-- TASK OBJECTIVE --
Retype exactly every line from the one that includes "878x652 pixels." through the final line of the listing, both ends kept, and omit the pictures.

-- DATASET CONTENT --
-----

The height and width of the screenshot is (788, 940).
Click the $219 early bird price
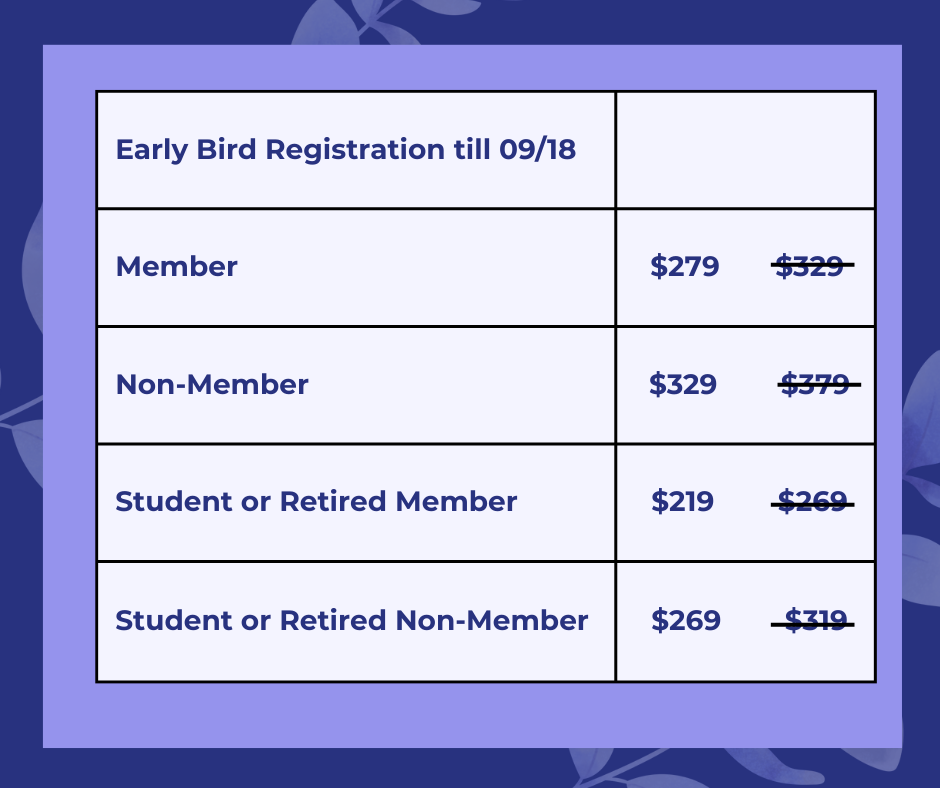tap(682, 502)

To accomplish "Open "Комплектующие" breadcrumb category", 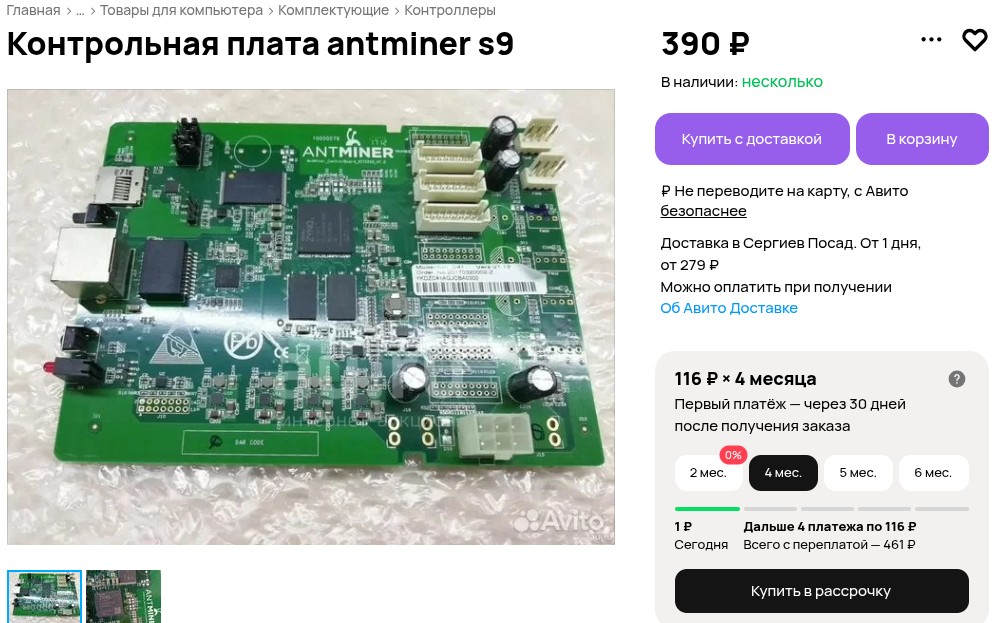I will (333, 10).
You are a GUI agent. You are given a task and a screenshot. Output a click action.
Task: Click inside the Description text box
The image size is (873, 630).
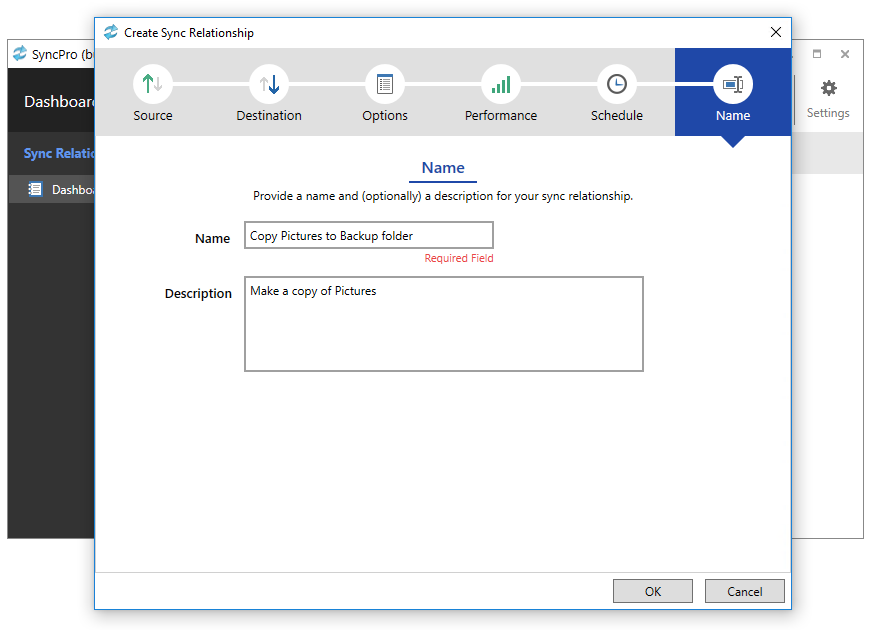point(443,325)
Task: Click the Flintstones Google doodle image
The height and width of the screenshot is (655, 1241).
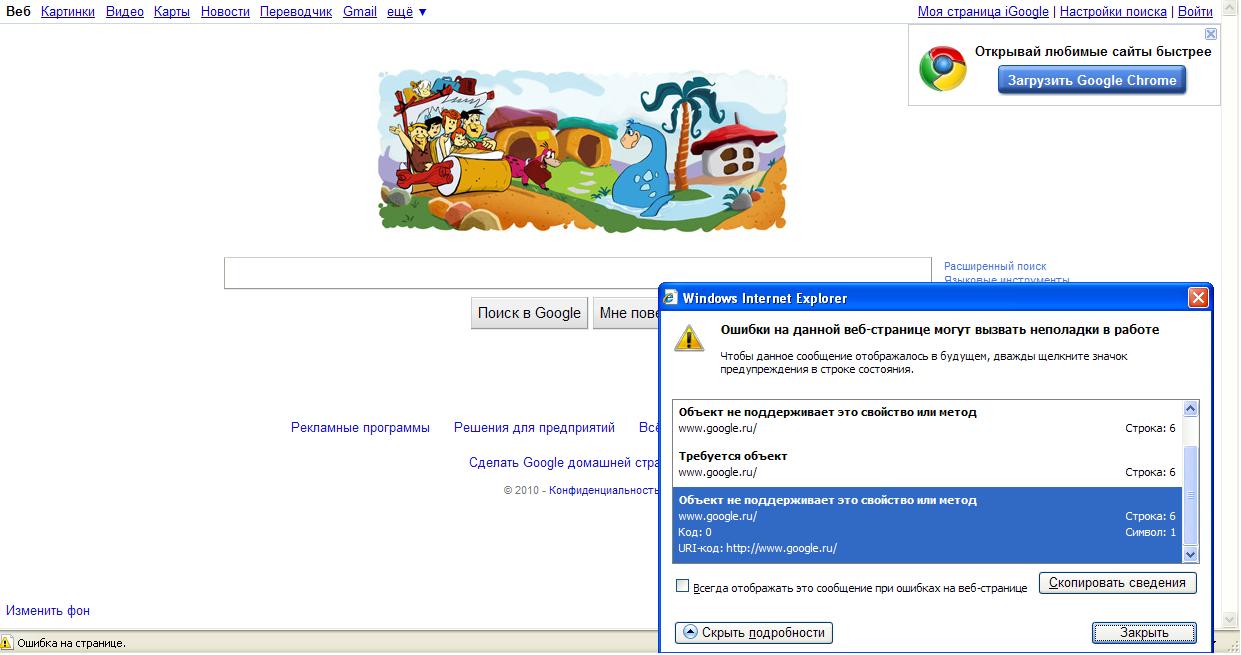Action: click(x=582, y=151)
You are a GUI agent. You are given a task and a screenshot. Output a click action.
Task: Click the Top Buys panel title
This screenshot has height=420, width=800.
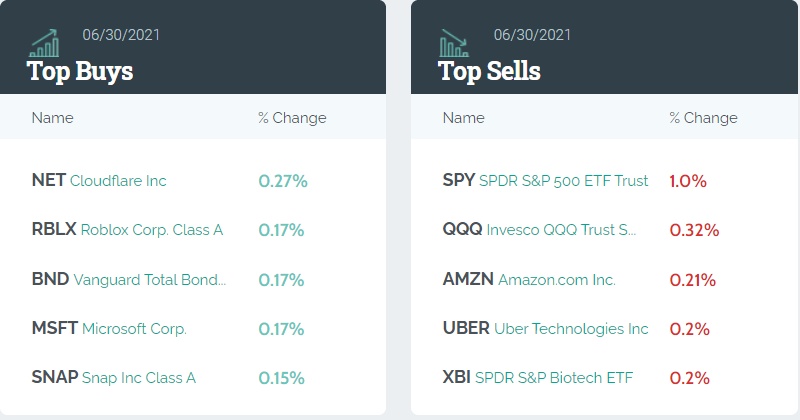(80, 71)
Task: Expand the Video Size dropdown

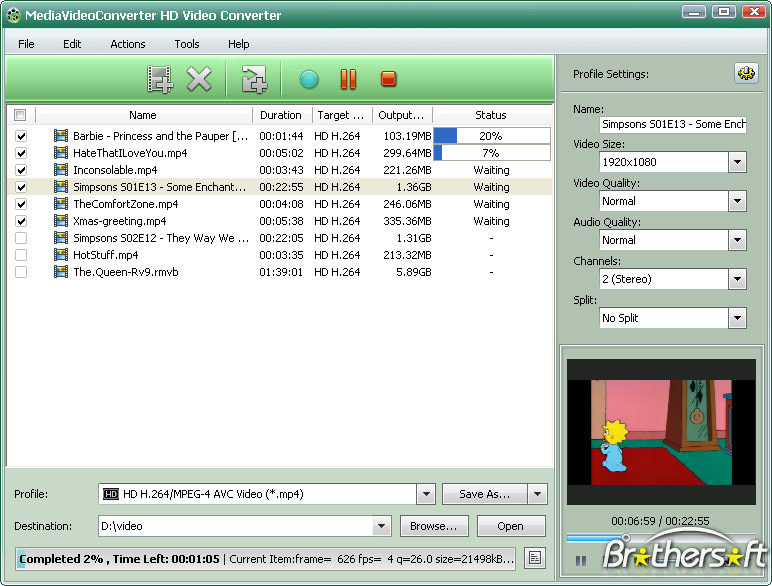Action: [737, 162]
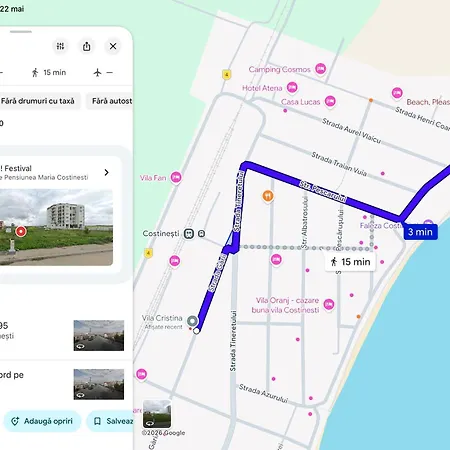Click the Costinești train station icon
The width and height of the screenshot is (450, 450).
pyautogui.click(x=189, y=234)
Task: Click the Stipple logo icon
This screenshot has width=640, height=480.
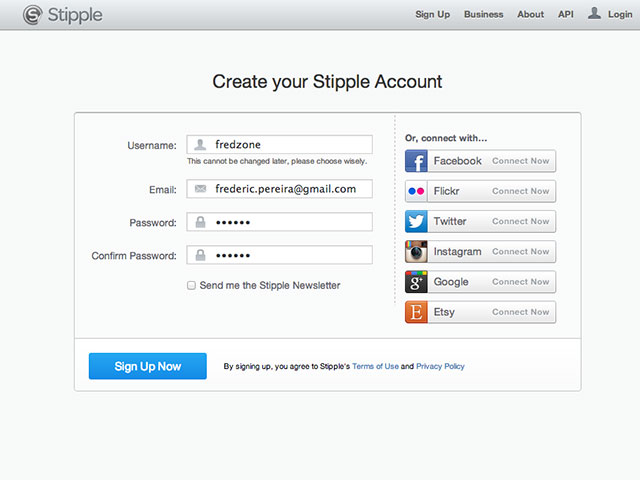Action: (x=33, y=15)
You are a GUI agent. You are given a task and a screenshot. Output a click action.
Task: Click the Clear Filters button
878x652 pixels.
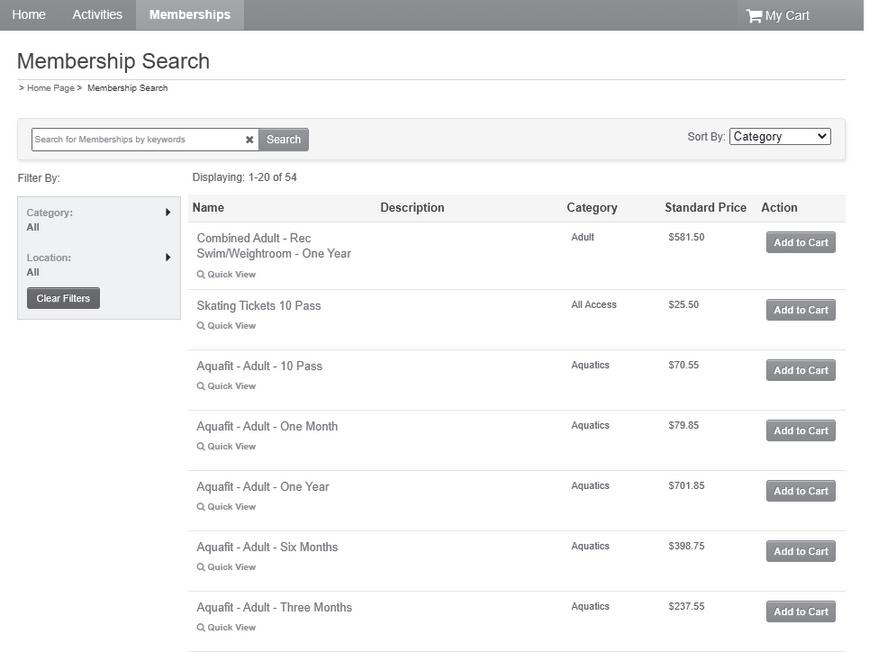(63, 298)
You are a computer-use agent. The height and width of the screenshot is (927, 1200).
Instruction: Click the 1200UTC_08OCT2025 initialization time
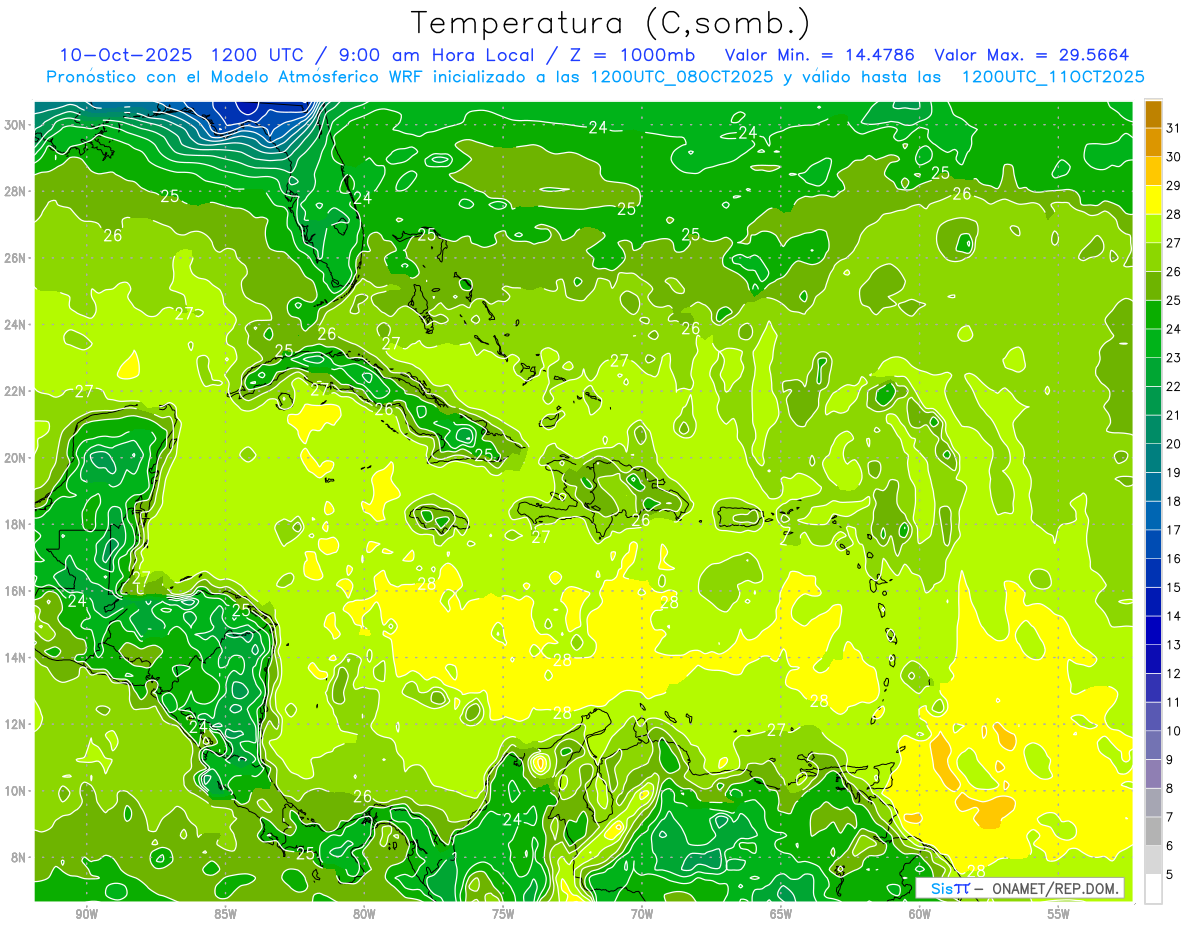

-----

-- WRITTEN SOLUTION --
878x652 pixels.
(63, 298)
You are a computer-use agent. The height and width of the screenshot is (927, 1200).
Instruction: Click the 1200UTC_08OCT2025 initialization time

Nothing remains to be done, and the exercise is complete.